Warto (sebut saja begitu), ia seorang guru. Beliau sudah berkarya di institusi pendidikan, sebagai tenaga pengajar selama 20 tahun, 11 bulan, 20 hari. Pernah ia berkata bahwa menjadi guru sudah kapalen-binti nglothok kering, segala materi ajar sudah ia kuasai dari itu ke itu mulu. Maka tak jarang, karena alasan tersebut (sudah kapalen ngajar), amatlah jarang ia membarui diri dengan belajar lagi. Belajar sekalipun hanya membaca buku-buku yang berhubungan dengan pedagogi, membaca buku-buku psikologi yang berhubungan dengan perkembangan kejiwaan anak, bahkan membaca kolom pendidikan di surat kabar KOMPAS-pun tak ia lakukan (alasannya, ia sudah 'paham' mengajar).

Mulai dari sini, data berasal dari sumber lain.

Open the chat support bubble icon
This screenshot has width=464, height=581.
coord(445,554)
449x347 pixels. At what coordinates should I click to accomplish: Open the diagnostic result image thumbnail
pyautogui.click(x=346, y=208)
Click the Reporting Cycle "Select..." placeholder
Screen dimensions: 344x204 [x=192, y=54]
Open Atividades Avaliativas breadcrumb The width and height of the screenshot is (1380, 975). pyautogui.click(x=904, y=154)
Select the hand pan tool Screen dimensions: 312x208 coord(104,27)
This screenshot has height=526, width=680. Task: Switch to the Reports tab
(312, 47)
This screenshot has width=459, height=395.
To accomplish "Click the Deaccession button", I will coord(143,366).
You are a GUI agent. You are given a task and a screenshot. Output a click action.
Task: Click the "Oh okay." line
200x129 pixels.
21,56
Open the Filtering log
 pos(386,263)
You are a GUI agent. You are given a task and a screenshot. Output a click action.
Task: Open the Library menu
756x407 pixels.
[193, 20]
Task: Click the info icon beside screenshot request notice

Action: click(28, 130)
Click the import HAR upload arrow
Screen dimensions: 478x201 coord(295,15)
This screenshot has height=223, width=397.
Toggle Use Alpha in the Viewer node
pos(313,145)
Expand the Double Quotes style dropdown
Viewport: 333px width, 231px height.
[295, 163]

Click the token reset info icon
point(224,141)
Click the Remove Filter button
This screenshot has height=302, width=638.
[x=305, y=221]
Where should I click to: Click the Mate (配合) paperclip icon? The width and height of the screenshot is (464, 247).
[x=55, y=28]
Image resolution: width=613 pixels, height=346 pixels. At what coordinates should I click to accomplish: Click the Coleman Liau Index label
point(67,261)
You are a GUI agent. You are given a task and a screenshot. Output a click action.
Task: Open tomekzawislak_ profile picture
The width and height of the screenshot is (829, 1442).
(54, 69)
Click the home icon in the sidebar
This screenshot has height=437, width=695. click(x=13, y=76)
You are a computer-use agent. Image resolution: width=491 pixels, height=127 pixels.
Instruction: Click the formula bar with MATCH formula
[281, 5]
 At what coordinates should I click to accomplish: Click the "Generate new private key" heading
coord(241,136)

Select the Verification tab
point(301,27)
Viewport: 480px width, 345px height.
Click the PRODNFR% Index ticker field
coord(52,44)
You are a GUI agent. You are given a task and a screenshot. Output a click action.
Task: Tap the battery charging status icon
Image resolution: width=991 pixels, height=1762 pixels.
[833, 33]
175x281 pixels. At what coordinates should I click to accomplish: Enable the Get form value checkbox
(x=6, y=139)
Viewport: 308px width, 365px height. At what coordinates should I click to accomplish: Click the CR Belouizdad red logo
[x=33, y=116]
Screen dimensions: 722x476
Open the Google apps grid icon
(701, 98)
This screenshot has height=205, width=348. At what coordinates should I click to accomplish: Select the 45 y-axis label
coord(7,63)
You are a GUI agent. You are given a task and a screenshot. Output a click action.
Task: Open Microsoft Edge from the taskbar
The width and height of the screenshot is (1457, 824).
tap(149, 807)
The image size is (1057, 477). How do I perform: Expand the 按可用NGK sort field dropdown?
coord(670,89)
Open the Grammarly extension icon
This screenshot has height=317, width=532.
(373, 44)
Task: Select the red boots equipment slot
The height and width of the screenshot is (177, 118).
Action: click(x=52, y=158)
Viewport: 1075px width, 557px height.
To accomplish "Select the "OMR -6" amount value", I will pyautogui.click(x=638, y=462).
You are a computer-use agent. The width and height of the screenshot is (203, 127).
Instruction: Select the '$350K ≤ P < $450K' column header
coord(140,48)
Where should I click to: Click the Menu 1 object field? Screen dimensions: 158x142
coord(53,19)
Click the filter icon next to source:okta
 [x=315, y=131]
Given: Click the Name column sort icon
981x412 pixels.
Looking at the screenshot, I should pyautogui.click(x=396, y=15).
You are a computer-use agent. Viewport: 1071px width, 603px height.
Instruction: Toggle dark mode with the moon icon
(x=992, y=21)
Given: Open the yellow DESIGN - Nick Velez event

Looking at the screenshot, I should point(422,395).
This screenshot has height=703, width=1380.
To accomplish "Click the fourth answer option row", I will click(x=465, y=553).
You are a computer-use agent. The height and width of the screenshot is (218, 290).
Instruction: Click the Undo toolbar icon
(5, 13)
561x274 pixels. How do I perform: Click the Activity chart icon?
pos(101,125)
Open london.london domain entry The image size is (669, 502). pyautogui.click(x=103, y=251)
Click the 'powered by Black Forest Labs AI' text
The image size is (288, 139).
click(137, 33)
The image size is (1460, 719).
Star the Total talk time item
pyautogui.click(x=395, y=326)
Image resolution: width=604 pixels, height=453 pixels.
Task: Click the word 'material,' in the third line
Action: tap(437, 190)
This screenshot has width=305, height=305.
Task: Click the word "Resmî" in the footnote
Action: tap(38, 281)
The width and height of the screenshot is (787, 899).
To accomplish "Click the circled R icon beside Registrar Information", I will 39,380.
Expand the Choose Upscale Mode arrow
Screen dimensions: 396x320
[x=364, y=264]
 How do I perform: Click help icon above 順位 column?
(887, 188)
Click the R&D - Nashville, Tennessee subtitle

Suatu ketika, Warto memberi tugas pekerjaan rumah (PR) kepada 35 muridnya. Seminggu kemudian, tugas tersebut dikumpulkan. Dari ke-35 murid yang telah mengumpulkan PR, ada 5 anak yang dinyatakan harus mengulang-mengerjakan kembali PR-nya. Alasan pengulangan tersebut karena tak sesuai dengan buku ajar pegangan milik sang guru Warto. Hm...buku ajar dan "buku ajar" yang tersebar di masyarakat (juga di dunia maya) amatlah banyak, sang Guru... (batinku).
Inti pendidikan adalah (proses) pembelajaran. Proses tersebut melibatkan siswa sebagai subyek ajar di satu sisi, dan guru sebagai fasilitator pendidikan di lain sisi. Proses tersebut pastilah juga akan bertautan dengan pengelolaan pendidikan (baik di kelas maupun di luar kelas), dan bertautan juga dengan sarana prasarana (pendukung) pendidikan sekolah yang ada.
Sebagai subyek ajar, murid memang mendapat perhatian yang lebih. Perhatian lebih itu mencakup perkembangan intelektualnya, sosialnya, perkembangan emosinya dan perkembangan budi pekertinya. Pertanyaan dalam hati saya, jika guru tak pernah meng-up grade pengetahuan dirinya, jika guru tak pernah mau belajar lagi (dalam arti luas), bagaimana mungkin proses pembelajaran itu dapat berlangsung dengan baik?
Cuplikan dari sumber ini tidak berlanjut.